Below are some records. Print exactly the lines between the one holding "At what coordinates" and the one holding "Given: Open the Hashnode breadcrumb link", inclusive, and nothing else.
____________
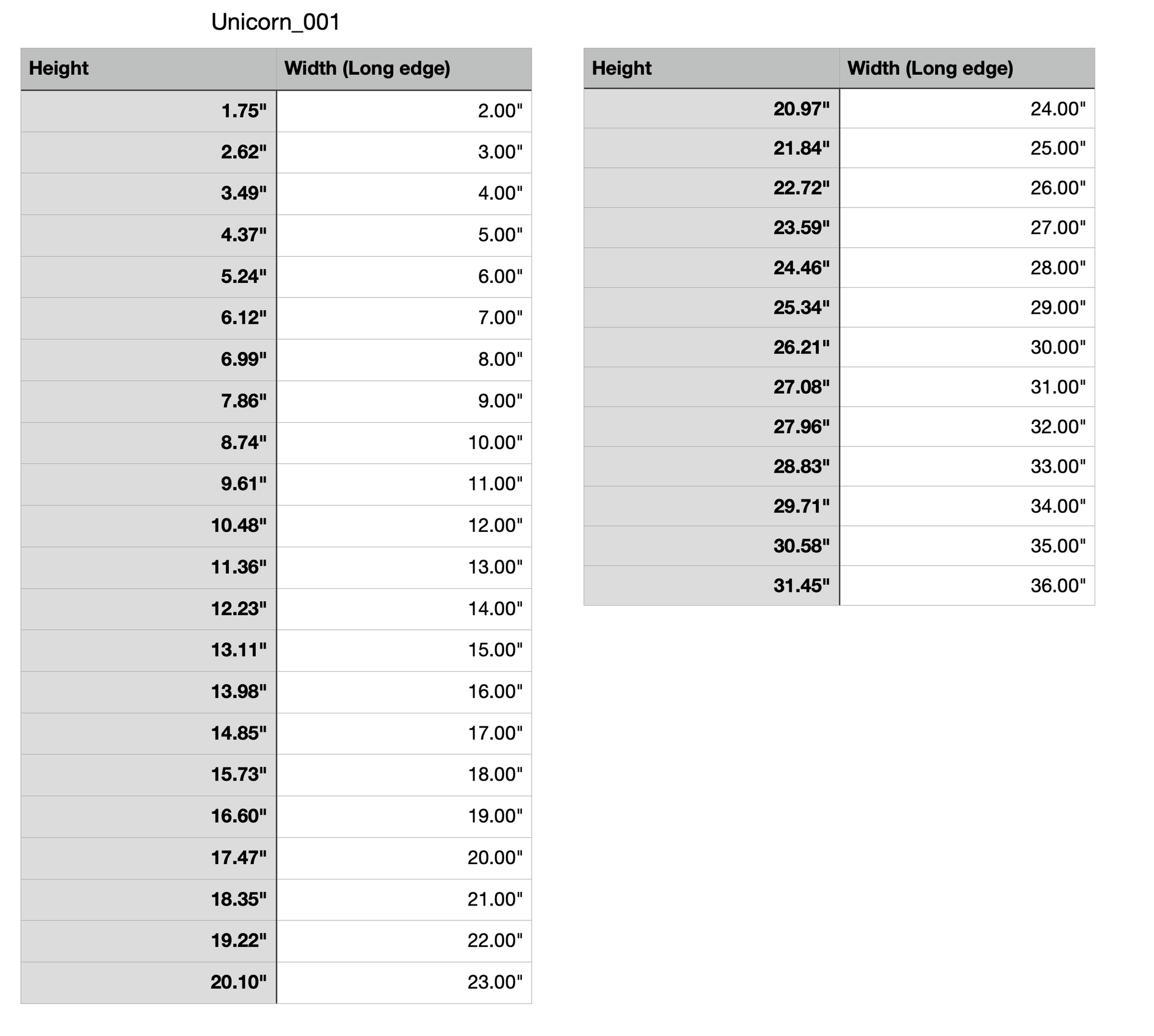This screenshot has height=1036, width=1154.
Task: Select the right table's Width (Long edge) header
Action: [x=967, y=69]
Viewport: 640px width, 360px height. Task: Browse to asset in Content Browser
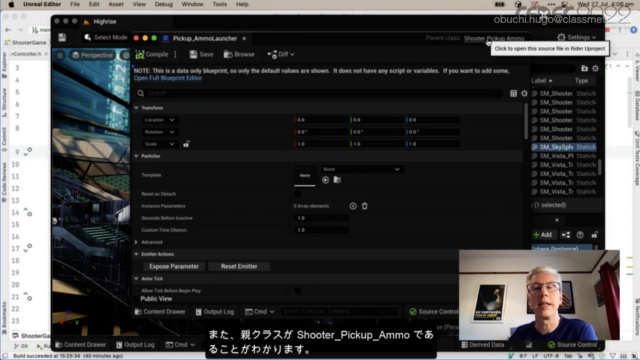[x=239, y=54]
____________
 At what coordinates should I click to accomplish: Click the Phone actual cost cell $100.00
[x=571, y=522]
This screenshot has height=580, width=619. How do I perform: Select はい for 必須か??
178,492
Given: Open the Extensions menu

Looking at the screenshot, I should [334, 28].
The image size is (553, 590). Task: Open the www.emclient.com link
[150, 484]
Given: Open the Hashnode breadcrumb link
____________
Result below:
 At what coordinates should I click to accomplish: Click the Phone actual cost cell $100.00
[x=571, y=522]
This screenshot has height=580, width=619. How do I perform: Select はい for 必須か??
178,492
Given: Open the Extensions menu

Looking at the screenshot, I should [334, 28].
The image size is (553, 590). Task: Open the www.emclient.com link
[150, 484]
Given: Open the Hashnode breadcrumb link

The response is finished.